:: Supplied data ::
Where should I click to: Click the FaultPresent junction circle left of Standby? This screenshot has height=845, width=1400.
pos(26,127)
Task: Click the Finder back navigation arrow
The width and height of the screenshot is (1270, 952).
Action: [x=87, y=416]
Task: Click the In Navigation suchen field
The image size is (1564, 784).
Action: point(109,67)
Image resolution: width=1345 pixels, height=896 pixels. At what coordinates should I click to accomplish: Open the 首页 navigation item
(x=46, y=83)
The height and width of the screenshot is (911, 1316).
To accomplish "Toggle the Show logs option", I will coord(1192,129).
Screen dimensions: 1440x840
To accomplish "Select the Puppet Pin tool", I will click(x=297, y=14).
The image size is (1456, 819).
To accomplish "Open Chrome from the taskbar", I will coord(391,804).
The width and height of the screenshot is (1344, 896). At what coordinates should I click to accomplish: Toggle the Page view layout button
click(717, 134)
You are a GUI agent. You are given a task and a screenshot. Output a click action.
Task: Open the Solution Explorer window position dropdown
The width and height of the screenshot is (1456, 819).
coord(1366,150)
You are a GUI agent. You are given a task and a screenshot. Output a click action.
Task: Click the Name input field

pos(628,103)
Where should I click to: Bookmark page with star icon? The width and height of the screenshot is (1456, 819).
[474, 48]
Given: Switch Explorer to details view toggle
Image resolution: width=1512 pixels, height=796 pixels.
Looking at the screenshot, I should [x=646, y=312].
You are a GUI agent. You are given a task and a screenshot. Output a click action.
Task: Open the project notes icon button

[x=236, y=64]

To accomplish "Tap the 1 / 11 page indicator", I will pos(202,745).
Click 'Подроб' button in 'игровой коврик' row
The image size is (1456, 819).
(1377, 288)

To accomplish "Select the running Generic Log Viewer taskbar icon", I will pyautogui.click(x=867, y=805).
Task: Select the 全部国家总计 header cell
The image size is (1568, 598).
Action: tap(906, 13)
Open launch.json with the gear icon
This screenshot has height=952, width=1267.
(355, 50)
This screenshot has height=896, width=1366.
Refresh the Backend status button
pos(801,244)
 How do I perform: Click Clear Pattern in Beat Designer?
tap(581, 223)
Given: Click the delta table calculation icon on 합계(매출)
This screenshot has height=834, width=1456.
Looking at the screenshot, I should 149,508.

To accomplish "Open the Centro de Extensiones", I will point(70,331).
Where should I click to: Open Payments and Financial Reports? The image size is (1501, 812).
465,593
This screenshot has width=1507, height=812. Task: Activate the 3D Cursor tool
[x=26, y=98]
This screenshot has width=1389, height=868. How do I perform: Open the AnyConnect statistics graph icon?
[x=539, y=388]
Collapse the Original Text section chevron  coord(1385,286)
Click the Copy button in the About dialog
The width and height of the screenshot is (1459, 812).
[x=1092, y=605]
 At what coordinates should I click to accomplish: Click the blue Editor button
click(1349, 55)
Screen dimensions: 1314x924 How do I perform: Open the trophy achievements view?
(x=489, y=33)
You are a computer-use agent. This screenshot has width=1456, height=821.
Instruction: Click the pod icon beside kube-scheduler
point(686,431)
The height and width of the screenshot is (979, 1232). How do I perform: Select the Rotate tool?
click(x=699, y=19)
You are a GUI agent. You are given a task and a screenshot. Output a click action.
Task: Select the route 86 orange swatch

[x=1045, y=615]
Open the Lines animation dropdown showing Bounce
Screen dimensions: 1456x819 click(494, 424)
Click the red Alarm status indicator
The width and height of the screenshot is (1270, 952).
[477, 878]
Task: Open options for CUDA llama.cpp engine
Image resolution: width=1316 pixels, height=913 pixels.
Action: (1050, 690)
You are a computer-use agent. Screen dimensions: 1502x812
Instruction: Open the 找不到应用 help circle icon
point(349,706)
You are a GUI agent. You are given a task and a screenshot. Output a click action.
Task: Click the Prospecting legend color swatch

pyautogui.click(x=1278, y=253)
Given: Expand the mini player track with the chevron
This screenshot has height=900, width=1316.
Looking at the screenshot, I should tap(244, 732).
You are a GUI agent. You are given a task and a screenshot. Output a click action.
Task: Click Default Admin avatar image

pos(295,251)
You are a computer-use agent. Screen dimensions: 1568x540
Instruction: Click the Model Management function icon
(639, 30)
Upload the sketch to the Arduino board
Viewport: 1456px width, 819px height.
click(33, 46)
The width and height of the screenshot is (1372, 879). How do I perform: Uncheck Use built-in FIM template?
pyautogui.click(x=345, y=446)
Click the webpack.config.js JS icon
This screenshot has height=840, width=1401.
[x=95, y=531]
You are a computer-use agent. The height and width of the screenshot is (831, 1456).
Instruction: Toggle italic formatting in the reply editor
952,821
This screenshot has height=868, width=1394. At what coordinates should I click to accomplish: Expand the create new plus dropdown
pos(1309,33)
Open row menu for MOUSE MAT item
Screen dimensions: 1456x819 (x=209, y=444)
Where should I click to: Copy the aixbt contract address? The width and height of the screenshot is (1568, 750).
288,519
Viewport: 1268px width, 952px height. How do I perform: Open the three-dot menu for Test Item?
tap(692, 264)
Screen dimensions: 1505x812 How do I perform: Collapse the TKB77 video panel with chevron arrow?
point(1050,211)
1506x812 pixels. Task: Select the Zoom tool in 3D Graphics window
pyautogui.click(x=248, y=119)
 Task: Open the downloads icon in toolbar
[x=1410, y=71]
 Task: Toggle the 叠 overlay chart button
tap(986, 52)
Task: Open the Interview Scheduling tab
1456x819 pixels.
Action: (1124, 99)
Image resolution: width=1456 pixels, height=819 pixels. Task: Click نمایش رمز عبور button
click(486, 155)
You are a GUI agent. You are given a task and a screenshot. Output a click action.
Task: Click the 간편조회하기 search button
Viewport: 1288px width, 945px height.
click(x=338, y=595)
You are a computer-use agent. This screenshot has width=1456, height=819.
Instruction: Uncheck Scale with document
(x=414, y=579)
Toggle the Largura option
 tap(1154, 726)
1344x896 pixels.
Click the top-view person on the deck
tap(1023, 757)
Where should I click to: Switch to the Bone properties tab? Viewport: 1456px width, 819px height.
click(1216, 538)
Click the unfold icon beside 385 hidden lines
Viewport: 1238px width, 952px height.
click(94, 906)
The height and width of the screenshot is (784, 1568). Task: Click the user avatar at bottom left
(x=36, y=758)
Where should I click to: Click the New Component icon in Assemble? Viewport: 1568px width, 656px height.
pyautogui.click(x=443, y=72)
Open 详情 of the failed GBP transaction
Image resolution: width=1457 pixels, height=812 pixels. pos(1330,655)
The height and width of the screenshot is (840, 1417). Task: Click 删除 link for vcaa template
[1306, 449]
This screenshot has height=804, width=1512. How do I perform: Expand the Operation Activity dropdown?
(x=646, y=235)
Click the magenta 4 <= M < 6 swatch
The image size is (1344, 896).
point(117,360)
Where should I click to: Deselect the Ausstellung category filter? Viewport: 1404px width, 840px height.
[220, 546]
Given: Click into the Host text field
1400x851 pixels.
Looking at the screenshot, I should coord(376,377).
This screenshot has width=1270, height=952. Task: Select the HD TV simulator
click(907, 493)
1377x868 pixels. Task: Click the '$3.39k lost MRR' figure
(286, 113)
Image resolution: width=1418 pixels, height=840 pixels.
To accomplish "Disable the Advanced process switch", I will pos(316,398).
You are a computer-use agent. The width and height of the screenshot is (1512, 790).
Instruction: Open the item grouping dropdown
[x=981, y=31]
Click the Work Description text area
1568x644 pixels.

:: Action item ::
Reproduce the records above exactly.

:: Task output ::
Where should I click to: Click the FaultPresent junction circle left of Standby? This screenshot has height=845, width=1400.
pos(26,127)
Task: Click the Finder back navigation arrow
The width and height of the screenshot is (1270, 952).
Action: [x=87, y=416]
Task: Click the In Navigation suchen field
The image size is (1564, 784).
Action: point(109,67)
Image resolution: width=1345 pixels, height=896 pixels. At what coordinates should I click to accomplish: Open the 首页 navigation item
(x=46, y=83)
The height and width of the screenshot is (911, 1316).
To accomplish "Toggle the Show logs option", I will coord(1192,129).
Screen dimensions: 1440x840
To accomplish "Select the Puppet Pin tool", I will click(x=297, y=14).
The image size is (1456, 819).
To accomplish "Open Chrome from the taskbar", I will coord(391,804).
The width and height of the screenshot is (1344, 896). At what coordinates should I click to accomplish: Toggle the Page view layout button
click(717, 134)
You are a GUI agent. You are given a task and a screenshot. Output a click action.
Task: Open the Solution Explorer window position dropdown
The width and height of the screenshot is (1456, 819).
coord(1366,150)
You are a GUI agent. You are given a task and a screenshot. Output a click action.
Task: Click the Name input field

pos(628,103)
Where should I click to: Bookmark page with star icon? The width and height of the screenshot is (1456, 819).
[474, 48]
Given: Switch Explorer to details view toggle
Image resolution: width=1512 pixels, height=796 pixels.
Looking at the screenshot, I should [x=646, y=312].
You are a GUI agent. You are given a task and a screenshot. Output a click action.
Task: Open the project notes icon button

[x=236, y=64]

To accomplish "Tap the 1 / 11 page indicator", I will pos(202,745).
Click 'Подроб' button in 'игровой коврик' row
The image size is (1456, 819).
(1377, 288)

To accomplish "Select the running Generic Log Viewer taskbar icon", I will pyautogui.click(x=867, y=805).
Task: Select the 全部国家总计 header cell
The image size is (1568, 598).
Action: tap(906, 13)
Open launch.json with the gear icon
This screenshot has height=952, width=1267.
(355, 50)
This screenshot has height=896, width=1366.
Refresh the Backend status button
pos(801,244)
 How do I perform: Click Clear Pattern in Beat Designer?
tap(581, 223)
Given: Click the delta table calculation icon on 합계(매출)
This screenshot has height=834, width=1456.
Looking at the screenshot, I should 149,508.

To accomplish "Open the Centro de Extensiones", I will point(70,331).
Where should I click to: Open Payments and Financial Reports? The image size is (1501, 812).
465,593
This screenshot has width=1507, height=812. Task: Activate the 3D Cursor tool
[x=26, y=98]
This screenshot has width=1389, height=868. How do I perform: Open the AnyConnect statistics graph icon?
[x=539, y=388]
Collapse the Original Text section chevron  coord(1385,286)
Click the Copy button in the About dialog
The width and height of the screenshot is (1459, 812).
[x=1092, y=605]
 At what coordinates should I click to accomplish: Click the blue Editor button
click(1349, 55)
Screen dimensions: 1314x924 How do I perform: Open the trophy achievements view?
(x=489, y=33)
You are a computer-use agent. This screenshot has width=1456, height=821.
Instruction: Click the pod icon beside kube-scheduler
point(686,431)
The height and width of the screenshot is (979, 1232). How do I perform: Select the Rotate tool?
click(x=699, y=19)
You are a GUI agent. You are given a task and a screenshot. Output a click action.
Task: Select the route 86 orange swatch

[x=1045, y=615]
Open the Lines animation dropdown showing Bounce
Screen dimensions: 1456x819 click(494, 424)
Click the red Alarm status indicator
The width and height of the screenshot is (1270, 952).
[477, 878]
Task: Open options for CUDA llama.cpp engine
Image resolution: width=1316 pixels, height=913 pixels.
Action: (1050, 690)
You are a computer-use agent. Screen dimensions: 1502x812
Instruction: Open the 找不到应用 help circle icon
point(349,706)
You are a GUI agent. You are given a task and a screenshot. Output a click action.
Task: Click the Prospecting legend color swatch

pyautogui.click(x=1278, y=253)
Given: Expand the mini player track with the chevron
This screenshot has height=900, width=1316.
Looking at the screenshot, I should tap(244, 732).
You are a GUI agent. You are given a task and a screenshot. Output a click action.
Task: Click Default Admin avatar image

pos(295,251)
You are a computer-use agent. Screen dimensions: 1568x540
Instruction: Click the Model Management function icon
(639, 30)
Upload the sketch to the Arduino board
Viewport: 1456px width, 819px height.
click(33, 46)
The width and height of the screenshot is (1372, 879). How do I perform: Uncheck Use built-in FIM template?
pyautogui.click(x=345, y=446)
Click the webpack.config.js JS icon
This screenshot has height=840, width=1401.
[x=95, y=531]
You are a computer-use agent. The height and width of the screenshot is (831, 1456).
Instruction: Toggle italic formatting in the reply editor
952,821
This screenshot has height=868, width=1394. At what coordinates should I click to accomplish: Expand the create new plus dropdown
pos(1309,33)
Open row menu for MOUSE MAT item
Screen dimensions: 1456x819 (x=209, y=444)
Where should I click to: Copy the aixbt contract address? The width and height of the screenshot is (1568, 750).
288,519
Viewport: 1268px width, 952px height. How do I perform: Open the three-dot menu for Test Item?
tap(692, 264)
Screen dimensions: 1505x812 How do I perform: Collapse the TKB77 video panel with chevron arrow?
point(1050,211)
1506x812 pixels. Task: Select the Zoom tool in 3D Graphics window
pyautogui.click(x=248, y=119)
 Task: Open the downloads icon in toolbar
[x=1410, y=71]
 Task: Toggle the 叠 overlay chart button
tap(986, 52)
Task: Open the Interview Scheduling tab
1456x819 pixels.
Action: (1124, 99)
Image resolution: width=1456 pixels, height=819 pixels. Task: Click نمایش رمز عبور button
click(486, 155)
You are a GUI agent. You are given a task and a screenshot. Output a click action.
Task: Click the 간편조회하기 search button
Viewport: 1288px width, 945px height.
click(x=338, y=595)
You are a computer-use agent. This screenshot has width=1456, height=819.
Instruction: Uncheck Scale with document
(x=414, y=579)
Toggle the Largura option
 tap(1154, 726)
1344x896 pixels.
Click the top-view person on the deck
tap(1023, 757)
Where should I click to: Switch to the Bone properties tab? Viewport: 1456px width, 819px height.
click(1216, 538)
Click the unfold icon beside 385 hidden lines
Viewport: 1238px width, 952px height.
click(94, 906)
The height and width of the screenshot is (784, 1568). Task: Click the user avatar at bottom left
(x=36, y=758)
Where should I click to: Click the New Component icon in Assemble? Viewport: 1568px width, 656px height.
pyautogui.click(x=443, y=72)
Open 详情 of the failed GBP transaction
Image resolution: width=1457 pixels, height=812 pixels. pos(1330,655)
The height and width of the screenshot is (840, 1417). Task: Click 删除 link for vcaa template
[1306, 449]
This screenshot has height=804, width=1512. How do I perform: Expand the Operation Activity dropdown?
(x=646, y=235)
Click the magenta 4 <= M < 6 swatch
The image size is (1344, 896).
point(117,360)
Where should I click to: Deselect the Ausstellung category filter? Viewport: 1404px width, 840px height.
[220, 546]
Given: Click into the Host text field
1400x851 pixels.
Looking at the screenshot, I should coord(376,377).
This screenshot has width=1270, height=952. Task: Select the HD TV simulator
click(907, 493)
1377x868 pixels. Task: Click the '$3.39k lost MRR' figure
(286, 113)
Image resolution: width=1418 pixels, height=840 pixels.
To accomplish "Disable the Advanced process switch", I will pos(316,398).
You are a computer-use agent. The width and height of the screenshot is (1512, 790).
Instruction: Open the item grouping dropdown
[x=981, y=31]
Click the Work Description text area
1568x644 pixels.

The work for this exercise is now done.